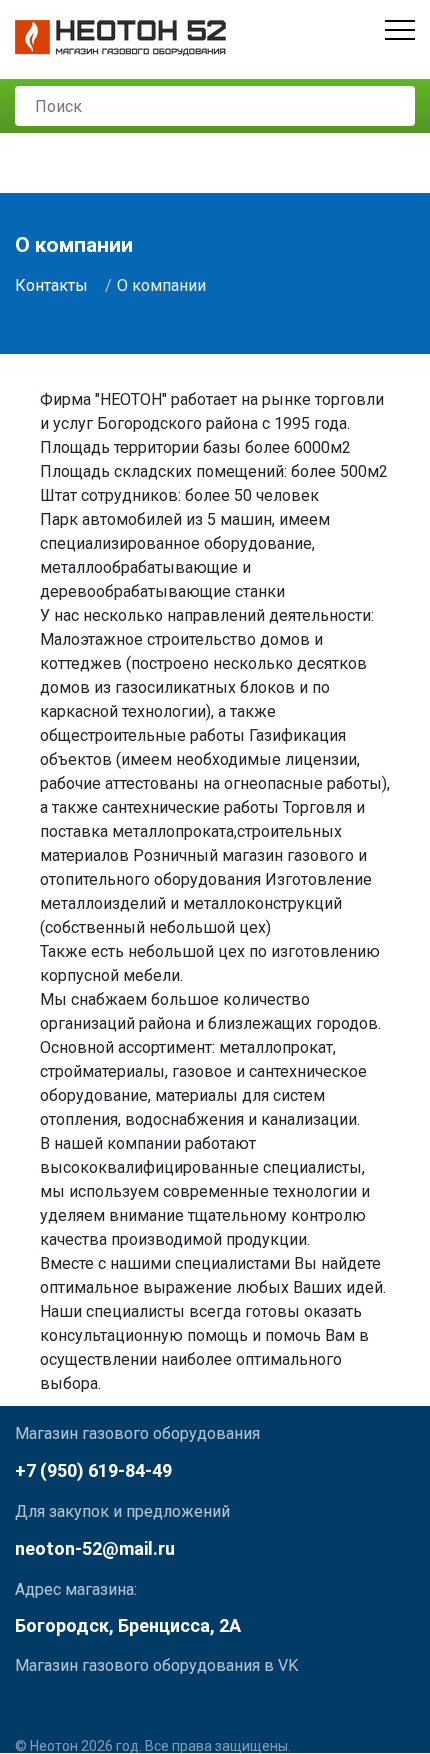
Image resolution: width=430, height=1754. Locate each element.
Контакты (51, 285)
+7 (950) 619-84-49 (93, 1470)
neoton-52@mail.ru (95, 1548)
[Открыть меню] (400, 30)
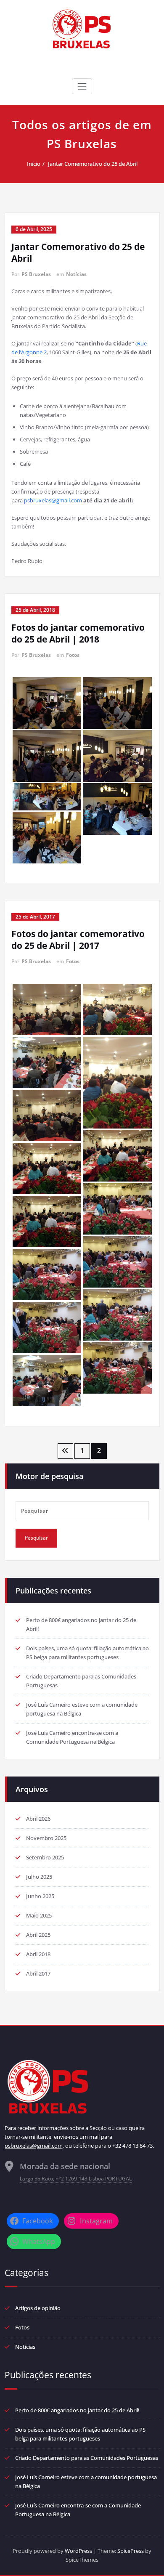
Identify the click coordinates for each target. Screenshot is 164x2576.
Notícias (76, 274)
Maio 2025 (39, 1915)
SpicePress (130, 2551)
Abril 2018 (38, 1954)
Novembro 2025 (46, 1838)
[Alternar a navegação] (82, 86)
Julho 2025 (39, 1876)
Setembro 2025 (45, 1857)
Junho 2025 (40, 1896)
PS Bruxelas (36, 274)
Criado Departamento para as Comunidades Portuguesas (86, 2458)
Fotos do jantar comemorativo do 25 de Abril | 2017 (78, 939)
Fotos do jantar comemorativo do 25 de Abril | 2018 (78, 633)
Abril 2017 (38, 1973)
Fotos (72, 655)
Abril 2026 (38, 1818)
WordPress (78, 2551)
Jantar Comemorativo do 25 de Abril (93, 163)
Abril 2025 (38, 1935)
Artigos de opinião (38, 2308)
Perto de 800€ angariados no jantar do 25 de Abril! (77, 2410)
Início (33, 163)
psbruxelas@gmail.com (53, 500)
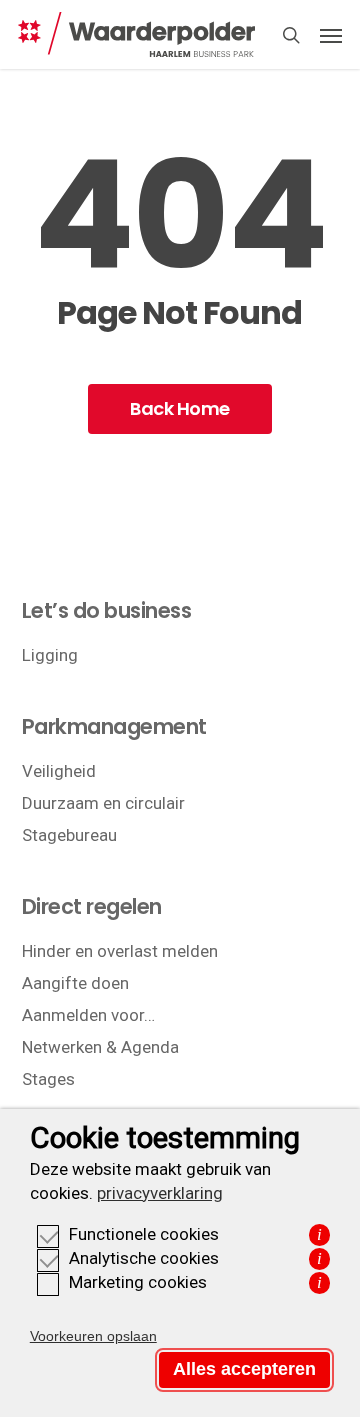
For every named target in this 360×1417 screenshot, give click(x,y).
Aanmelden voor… (88, 1015)
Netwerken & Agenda (100, 1047)
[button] (331, 35)
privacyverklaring (160, 1193)
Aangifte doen (75, 983)
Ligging (50, 655)
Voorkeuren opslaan (93, 1336)
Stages (48, 1079)
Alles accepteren (244, 1369)
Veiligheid (59, 771)
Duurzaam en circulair (103, 803)
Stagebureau (69, 835)
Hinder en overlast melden (120, 951)
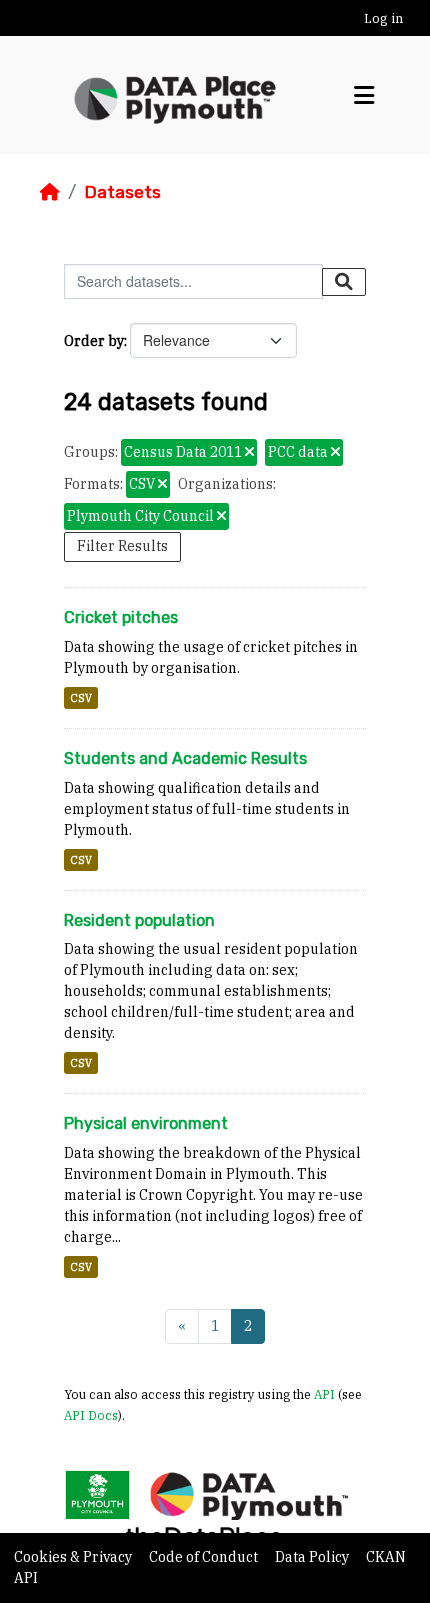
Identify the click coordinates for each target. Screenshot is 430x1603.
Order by (94, 341)
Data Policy (313, 1557)
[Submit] (344, 282)
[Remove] (249, 453)
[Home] (50, 192)
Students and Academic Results (185, 758)
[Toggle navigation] (364, 95)
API (324, 1394)
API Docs (91, 1415)
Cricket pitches (121, 617)
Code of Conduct (205, 1557)
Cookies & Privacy (74, 1557)
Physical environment (146, 1123)
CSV (81, 698)
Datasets (122, 192)
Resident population (139, 920)
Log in (383, 18)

- **EXERCISE INSTRUCTIONS**: Starting with the line that has "Voorkeuren opslaan (93, 1336)" and going on through the line that has "Datasets (122, 192)", transcribe the records above exactly, but skip the pictures.

- **OUTPUT**:
Voorkeuren opslaan (93, 1336)
Stages (48, 1079)
Alles accepteren (244, 1369)
Veiligheid (59, 771)
Duurzaam en circulair (103, 803)
Stagebureau (69, 835)
Hinder en overlast melden (120, 951)
Identify the click coordinates for each target. Screenshot is 430x1603.
Order by (94, 341)
Data Policy (313, 1557)
[Submit] (344, 282)
[Remove] (249, 453)
[Home] (50, 192)
Students and Academic Results (185, 758)
[Toggle navigation] (364, 95)
API (324, 1394)
API Docs (91, 1415)
Cricket pitches (121, 617)
Code of Conduct (205, 1557)
Cookies & Privacy (74, 1557)
Physical environment (146, 1123)
CSV (81, 698)
Datasets (122, 192)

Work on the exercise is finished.